Consegna » Ricopia senza alcuna modifica le righe che partono da quella contenente "Locate an element on the screen. This" e proseguono fino a quella contenente "This screenshot has width=1920, height=1080. In", entrambe incluse.

Dati disponibili »
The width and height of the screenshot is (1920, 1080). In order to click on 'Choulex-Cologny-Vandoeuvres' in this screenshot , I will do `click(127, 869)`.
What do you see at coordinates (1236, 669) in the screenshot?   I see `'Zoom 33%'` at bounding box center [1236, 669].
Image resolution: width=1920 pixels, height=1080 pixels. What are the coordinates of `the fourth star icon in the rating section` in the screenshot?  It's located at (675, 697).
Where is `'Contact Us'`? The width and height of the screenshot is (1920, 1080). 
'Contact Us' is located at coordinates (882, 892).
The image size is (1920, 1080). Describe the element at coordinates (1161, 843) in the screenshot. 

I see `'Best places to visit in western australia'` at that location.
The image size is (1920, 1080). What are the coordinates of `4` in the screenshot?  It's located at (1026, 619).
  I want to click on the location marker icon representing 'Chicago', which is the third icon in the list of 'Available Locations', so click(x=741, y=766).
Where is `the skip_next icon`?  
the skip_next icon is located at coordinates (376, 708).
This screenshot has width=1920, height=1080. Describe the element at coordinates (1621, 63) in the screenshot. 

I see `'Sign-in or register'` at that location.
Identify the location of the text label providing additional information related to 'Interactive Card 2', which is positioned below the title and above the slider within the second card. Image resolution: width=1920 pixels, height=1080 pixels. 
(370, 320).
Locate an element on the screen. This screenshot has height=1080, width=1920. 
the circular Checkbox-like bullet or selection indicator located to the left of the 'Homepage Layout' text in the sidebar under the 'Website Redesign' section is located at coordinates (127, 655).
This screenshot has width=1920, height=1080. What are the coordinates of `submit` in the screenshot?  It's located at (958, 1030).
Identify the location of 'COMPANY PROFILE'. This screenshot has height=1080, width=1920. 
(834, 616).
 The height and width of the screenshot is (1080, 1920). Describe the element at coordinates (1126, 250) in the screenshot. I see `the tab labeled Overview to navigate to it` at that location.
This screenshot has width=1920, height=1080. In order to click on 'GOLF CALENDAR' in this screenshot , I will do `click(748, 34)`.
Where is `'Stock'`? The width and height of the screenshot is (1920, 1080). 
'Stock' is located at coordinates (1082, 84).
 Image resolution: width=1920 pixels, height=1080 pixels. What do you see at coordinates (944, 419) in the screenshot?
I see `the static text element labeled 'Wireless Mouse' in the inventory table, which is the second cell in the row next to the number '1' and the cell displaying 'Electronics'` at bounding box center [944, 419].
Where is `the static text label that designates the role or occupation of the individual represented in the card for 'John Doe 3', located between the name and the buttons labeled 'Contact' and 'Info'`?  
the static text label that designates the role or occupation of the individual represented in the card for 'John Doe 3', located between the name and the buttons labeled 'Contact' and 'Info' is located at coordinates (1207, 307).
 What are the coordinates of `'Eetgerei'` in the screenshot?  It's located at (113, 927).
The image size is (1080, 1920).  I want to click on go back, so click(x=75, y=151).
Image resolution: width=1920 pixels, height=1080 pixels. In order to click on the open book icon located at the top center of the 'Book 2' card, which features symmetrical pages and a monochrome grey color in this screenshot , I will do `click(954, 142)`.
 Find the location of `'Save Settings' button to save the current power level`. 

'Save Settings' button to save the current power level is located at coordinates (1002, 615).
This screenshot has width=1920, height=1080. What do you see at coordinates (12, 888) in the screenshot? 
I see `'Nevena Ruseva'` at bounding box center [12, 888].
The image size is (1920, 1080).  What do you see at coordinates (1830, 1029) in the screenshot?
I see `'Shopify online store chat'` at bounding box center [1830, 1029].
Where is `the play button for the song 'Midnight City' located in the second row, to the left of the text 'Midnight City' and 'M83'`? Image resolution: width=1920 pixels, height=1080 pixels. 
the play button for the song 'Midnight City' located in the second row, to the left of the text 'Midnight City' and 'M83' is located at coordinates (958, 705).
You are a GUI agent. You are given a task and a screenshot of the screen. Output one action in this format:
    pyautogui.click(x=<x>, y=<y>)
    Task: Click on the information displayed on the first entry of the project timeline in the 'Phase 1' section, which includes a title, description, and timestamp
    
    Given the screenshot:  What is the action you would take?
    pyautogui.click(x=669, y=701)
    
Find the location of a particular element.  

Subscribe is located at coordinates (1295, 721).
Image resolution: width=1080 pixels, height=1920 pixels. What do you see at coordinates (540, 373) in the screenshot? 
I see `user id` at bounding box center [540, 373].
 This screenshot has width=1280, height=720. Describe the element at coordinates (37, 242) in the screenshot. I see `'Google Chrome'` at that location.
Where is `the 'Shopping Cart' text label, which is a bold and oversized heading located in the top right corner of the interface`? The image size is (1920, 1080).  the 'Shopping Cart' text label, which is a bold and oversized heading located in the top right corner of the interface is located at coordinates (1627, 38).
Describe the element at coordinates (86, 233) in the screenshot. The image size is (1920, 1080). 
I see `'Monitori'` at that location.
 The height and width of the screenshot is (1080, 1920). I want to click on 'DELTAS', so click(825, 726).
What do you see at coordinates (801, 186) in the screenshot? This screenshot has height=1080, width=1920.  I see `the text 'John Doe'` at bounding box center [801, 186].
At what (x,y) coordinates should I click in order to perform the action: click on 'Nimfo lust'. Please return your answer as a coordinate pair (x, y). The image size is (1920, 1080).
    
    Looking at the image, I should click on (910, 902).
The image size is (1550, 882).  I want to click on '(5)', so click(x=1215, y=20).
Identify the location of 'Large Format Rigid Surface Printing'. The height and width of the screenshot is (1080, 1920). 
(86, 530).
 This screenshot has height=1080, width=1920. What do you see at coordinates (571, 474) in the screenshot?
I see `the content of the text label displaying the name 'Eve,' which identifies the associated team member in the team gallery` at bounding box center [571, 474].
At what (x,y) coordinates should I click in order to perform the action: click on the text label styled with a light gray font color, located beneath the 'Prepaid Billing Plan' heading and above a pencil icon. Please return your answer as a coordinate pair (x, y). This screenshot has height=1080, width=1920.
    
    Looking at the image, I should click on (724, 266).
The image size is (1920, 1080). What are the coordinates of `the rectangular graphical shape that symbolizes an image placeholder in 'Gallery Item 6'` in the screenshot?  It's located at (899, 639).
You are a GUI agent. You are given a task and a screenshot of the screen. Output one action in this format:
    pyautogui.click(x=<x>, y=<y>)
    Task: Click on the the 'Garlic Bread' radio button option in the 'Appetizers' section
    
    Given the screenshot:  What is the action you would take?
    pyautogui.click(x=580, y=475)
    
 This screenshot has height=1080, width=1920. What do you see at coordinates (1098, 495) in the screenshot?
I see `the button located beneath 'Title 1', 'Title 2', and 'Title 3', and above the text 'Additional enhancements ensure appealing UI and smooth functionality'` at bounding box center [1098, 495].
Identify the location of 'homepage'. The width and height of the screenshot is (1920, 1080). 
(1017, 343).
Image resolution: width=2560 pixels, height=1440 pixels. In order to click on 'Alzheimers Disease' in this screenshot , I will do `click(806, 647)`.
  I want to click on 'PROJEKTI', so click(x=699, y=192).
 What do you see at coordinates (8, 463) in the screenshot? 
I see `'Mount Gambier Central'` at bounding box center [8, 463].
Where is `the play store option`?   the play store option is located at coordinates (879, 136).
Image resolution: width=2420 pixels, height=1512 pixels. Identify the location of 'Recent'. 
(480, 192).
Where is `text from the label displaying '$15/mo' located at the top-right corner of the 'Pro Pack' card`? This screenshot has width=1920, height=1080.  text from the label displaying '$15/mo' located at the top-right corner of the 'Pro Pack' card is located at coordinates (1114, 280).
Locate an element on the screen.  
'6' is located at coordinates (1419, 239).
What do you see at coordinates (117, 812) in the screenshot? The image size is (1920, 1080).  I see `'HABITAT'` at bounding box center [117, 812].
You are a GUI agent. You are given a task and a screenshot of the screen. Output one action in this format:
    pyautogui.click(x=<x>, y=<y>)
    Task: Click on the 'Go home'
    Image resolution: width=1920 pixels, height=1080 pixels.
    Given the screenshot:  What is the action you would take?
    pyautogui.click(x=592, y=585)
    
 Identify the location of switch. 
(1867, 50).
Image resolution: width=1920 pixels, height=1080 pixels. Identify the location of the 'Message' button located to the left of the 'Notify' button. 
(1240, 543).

Risposta completa »
Locate an element on the screen. This screenshot has height=1080, width=1920. 
the circular Checkbox-like bullet or selection indicator located to the left of the 'Homepage Layout' text in the sidebar under the 'Website Redesign' section is located at coordinates (127, 655).
This screenshot has width=1920, height=1080. What are the coordinates of `submit` in the screenshot?  It's located at (958, 1030).
Identify the location of 'COMPANY PROFILE'. This screenshot has height=1080, width=1920. 
(834, 616).
 The height and width of the screenshot is (1080, 1920). Describe the element at coordinates (1126, 250) in the screenshot. I see `the tab labeled Overview to navigate to it` at that location.
This screenshot has width=1920, height=1080. In order to click on 'GOLF CALENDAR' in this screenshot , I will do `click(748, 34)`.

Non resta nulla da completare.